Ali Şükrü Bey’in günümüze dek gelen akıbetini sonradan Siyasî İslâmcılar ve Kemâlistler belirlemiştir. Ali Şükrü Bey’in gerek İslâmî kimliği gerekse BMM’de hilâfeti savunması onu Siyasî İslâmcıların gözünde önemli bir yere getirmiştir İslâmcı yazarlar Ali Şükrü Bey hakkında yaptıkları konuşmalarda ve yazdıkları eserlerde onu büyük oranda öldürülme vakasıyla ele almışlar ve bunun üzerinden bir değerlendirmeye gitmişlerdir. Bu vaka 39 yıllık hayatının tamamının önüne geçirilmiştir. Karşıt bakış açısıyla Kemâlistler için de Ali Şükrü Bey siyasî bir simge ancak Siyasî İslâmcılardan farklı olarak olumsuz bir temsiliyet barındırmıştır. Bu kesime göre Ali Şükrü Bey resmî ideolojiyle bağdaşmayan ve Cumhuriyet ile başlayan yeni süreçte yeri olmayan bir profildir. Kemâlist tarihçiler ve yazarlar da tıpkı İslâmcılar gibi Ali Şükrü Bey’i yalnızca öldürülme meselesiyle ele almışlardır.

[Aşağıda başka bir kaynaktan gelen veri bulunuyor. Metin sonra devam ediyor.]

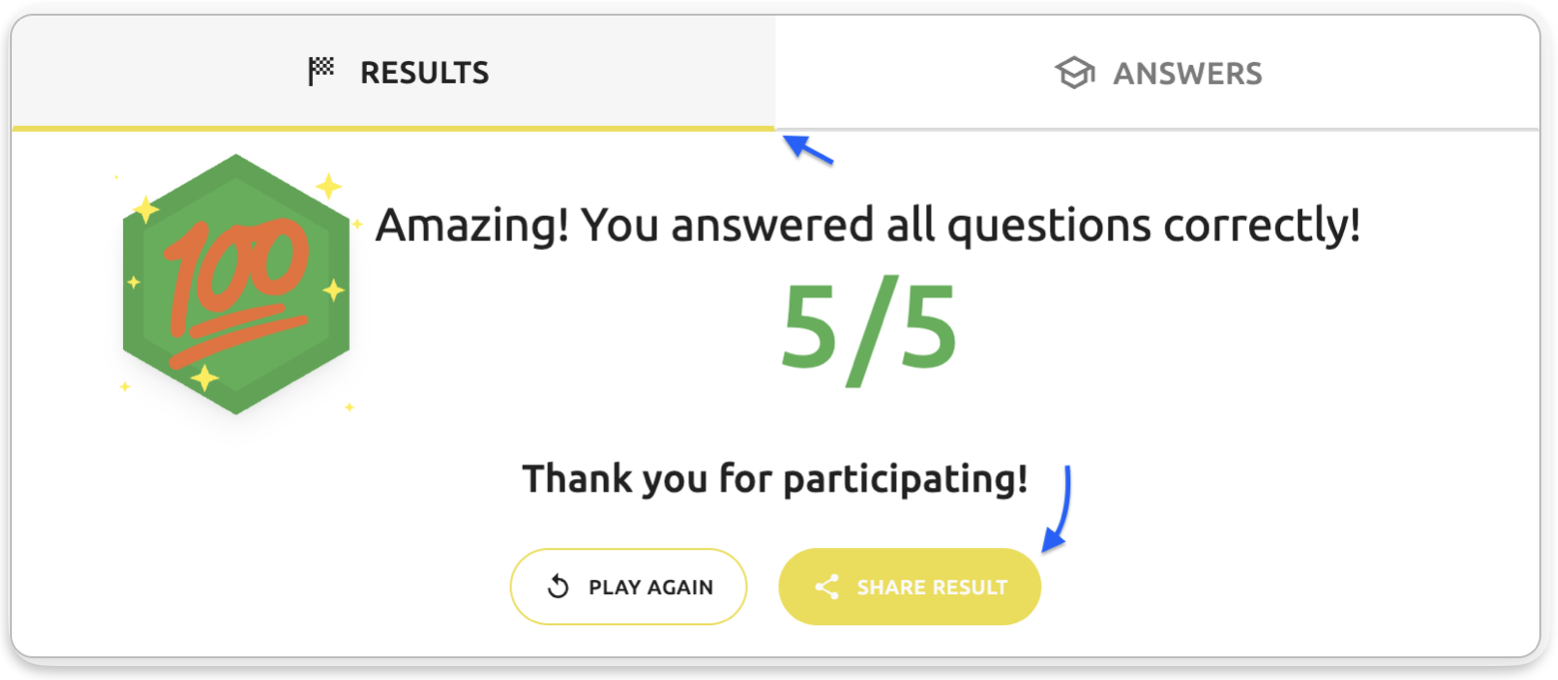Click the "Amazing! You answered all" heading
Viewport: 1558px width, 680px height.
click(867, 228)
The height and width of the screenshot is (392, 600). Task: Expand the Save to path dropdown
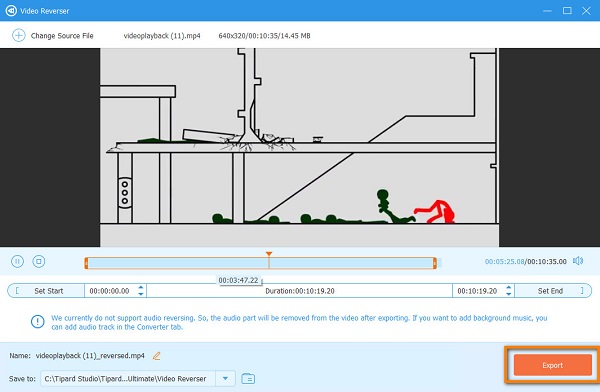pyautogui.click(x=225, y=379)
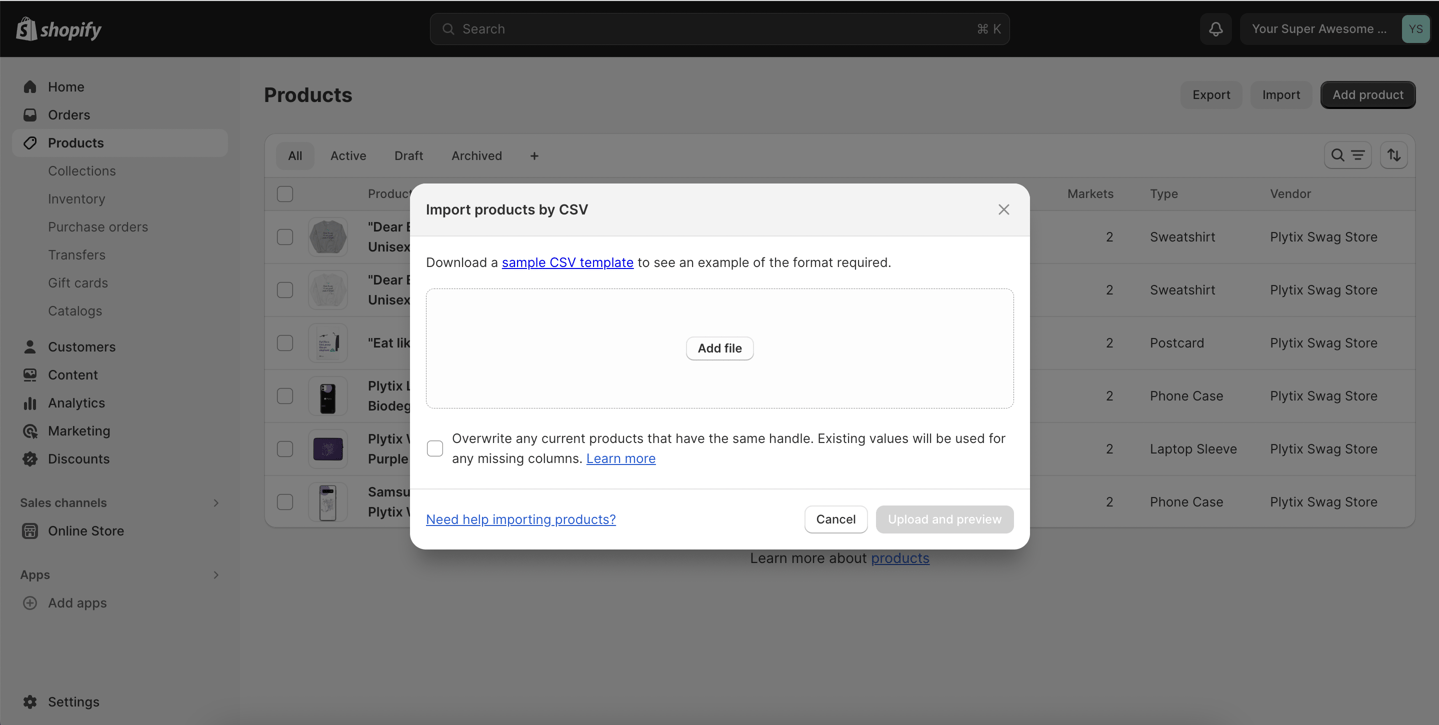Expand the Apps section
Image resolution: width=1439 pixels, height=725 pixels.
(x=216, y=574)
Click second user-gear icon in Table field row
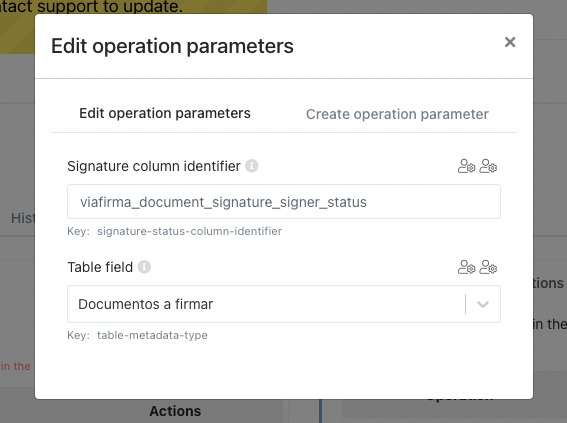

Yapılan karşılıklı propagandalarla Ali Şükrü Bey’in siyasî simge değeri artarken tarihî şahsiyeti göz ardı edilmiş ve ideolojik temelli kimliklere büründürülmüştür. Bu ise onu yalnızca belli çevrelerin sahip çıktığı veya kötülediği şeklinde toplumsal anlayışa sürüklemiştir. Oysa Ali Şükrü Bey’i farklı ideolojik bakışlar ekseninde yargılamak yerine tarihî veriler ışığında değerlendirmek gerekmektedir. Ali Şükrü Bey’in öldürülmesi ve bunun ideolojik yorumları onun yaptığı hizmetleri gölgelememelidir. Ali Şükrü Bey’in değeri onun öldürülmesi vakasında değil, o zamana dek yaptığı hizmetlerinde aranmalıdır.